A small sinkhole opened up in Haile Plantation Tuesday evening, leaving a Jeep Wrangler teetering partially inside of it.
The sinkhole was at 1000 SW 52nd Ave. in an area of Haile known as the Links. It opened up shortly before 7 p.m. and is the third sinkhole to cave in at that particular spot, neighbors said.
Bill Clark was parking his 2002 Wrangler after a trip to the grocery store when he felt the earth give way.
“There was this sinking feeling. The front wheel went down into a hole so I put it into four-wheel drive and tried to reverse out of there, but it wasn’t in the cards,” Clark said. “I opened the door and leaped to the pavement. I was scared. I didn’t know what was happening at first. When I got out I thought, ‘Oh my goodness’.”
Much of the front passenger side of the Jeep ended up in the hole, with the back of the Jeep sticking up in the air. A tow truck with a crane was called to fetch it out of the hole.
One side of the sinkhole followed the asphalt edge of a patched area. Neighbor Diane McAlhany said sinkholes have opened at the spot three times over the past six years.
McAlhany said they were filled each time.

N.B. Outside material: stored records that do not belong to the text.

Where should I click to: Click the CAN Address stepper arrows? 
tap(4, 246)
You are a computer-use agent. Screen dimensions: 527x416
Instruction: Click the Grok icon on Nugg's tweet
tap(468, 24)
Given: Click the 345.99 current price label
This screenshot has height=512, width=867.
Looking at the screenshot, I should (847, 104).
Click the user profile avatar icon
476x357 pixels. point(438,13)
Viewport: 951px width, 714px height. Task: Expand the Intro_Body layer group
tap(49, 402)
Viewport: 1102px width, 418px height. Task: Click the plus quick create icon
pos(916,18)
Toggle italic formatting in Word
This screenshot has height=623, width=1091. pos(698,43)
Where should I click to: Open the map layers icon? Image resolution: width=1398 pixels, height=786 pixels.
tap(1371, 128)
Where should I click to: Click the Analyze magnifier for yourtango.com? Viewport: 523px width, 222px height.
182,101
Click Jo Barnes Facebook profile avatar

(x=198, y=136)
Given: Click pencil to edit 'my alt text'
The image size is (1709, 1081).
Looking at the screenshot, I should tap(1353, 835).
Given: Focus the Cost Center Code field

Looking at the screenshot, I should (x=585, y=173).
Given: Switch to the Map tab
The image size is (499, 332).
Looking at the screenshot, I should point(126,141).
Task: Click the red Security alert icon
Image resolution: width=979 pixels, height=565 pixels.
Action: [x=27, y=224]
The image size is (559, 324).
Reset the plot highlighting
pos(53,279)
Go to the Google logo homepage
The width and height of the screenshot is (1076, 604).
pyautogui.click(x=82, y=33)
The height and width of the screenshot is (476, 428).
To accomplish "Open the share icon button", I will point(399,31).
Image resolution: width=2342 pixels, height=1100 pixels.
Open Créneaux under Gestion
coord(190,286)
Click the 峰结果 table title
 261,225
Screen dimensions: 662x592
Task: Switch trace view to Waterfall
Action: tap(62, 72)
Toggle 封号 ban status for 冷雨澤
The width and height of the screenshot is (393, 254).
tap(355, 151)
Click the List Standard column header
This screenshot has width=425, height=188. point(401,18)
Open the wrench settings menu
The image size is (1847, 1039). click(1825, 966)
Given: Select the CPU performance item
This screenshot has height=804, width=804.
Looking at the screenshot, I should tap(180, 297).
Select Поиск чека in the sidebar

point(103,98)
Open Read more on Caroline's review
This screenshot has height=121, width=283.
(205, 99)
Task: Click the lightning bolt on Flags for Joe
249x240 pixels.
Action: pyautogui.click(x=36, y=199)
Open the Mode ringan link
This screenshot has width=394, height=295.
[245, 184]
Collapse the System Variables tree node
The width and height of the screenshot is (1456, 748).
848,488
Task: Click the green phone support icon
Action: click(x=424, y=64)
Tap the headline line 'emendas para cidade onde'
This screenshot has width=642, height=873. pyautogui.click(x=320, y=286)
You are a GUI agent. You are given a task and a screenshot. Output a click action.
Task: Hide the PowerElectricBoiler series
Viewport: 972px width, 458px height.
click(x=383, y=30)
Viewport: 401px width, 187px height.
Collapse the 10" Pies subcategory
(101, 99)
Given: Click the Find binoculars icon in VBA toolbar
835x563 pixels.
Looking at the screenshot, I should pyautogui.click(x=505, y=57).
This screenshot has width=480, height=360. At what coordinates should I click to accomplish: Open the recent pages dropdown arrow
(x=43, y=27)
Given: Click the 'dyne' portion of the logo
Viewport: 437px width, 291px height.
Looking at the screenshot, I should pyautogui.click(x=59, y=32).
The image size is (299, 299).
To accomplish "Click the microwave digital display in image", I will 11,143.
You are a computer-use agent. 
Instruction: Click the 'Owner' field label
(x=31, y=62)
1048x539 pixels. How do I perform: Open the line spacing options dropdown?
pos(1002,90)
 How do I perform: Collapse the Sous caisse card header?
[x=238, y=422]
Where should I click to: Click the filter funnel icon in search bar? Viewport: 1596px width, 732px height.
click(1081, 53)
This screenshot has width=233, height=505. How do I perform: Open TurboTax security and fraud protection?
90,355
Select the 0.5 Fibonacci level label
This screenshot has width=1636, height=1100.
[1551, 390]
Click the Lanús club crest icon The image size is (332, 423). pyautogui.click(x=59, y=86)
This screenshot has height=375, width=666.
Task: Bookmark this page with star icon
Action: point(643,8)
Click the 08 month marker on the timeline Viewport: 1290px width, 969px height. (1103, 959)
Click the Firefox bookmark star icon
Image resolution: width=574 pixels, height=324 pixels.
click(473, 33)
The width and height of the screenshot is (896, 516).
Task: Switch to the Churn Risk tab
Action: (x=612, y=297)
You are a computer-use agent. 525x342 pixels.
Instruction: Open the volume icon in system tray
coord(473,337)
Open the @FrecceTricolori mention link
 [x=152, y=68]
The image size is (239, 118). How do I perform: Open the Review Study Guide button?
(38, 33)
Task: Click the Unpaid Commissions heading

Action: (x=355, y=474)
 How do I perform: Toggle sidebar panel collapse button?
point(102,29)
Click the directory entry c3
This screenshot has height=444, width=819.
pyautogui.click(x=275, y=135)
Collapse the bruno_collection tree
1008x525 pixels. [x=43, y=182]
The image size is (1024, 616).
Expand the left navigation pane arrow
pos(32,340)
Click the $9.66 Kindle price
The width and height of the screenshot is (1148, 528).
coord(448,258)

The first was the largest.
“It occurs when we have a lot of rain, which washes it out,” she said. “I actually got sinkhole coverage on my property this year.”
Western Alachua County is prone to sinkholes because of its limestone karst geology.
They often form during droughts because the groundwater table is low. When a heavy rain occurs, the weight of the surface water can cause the earth to cave into the void.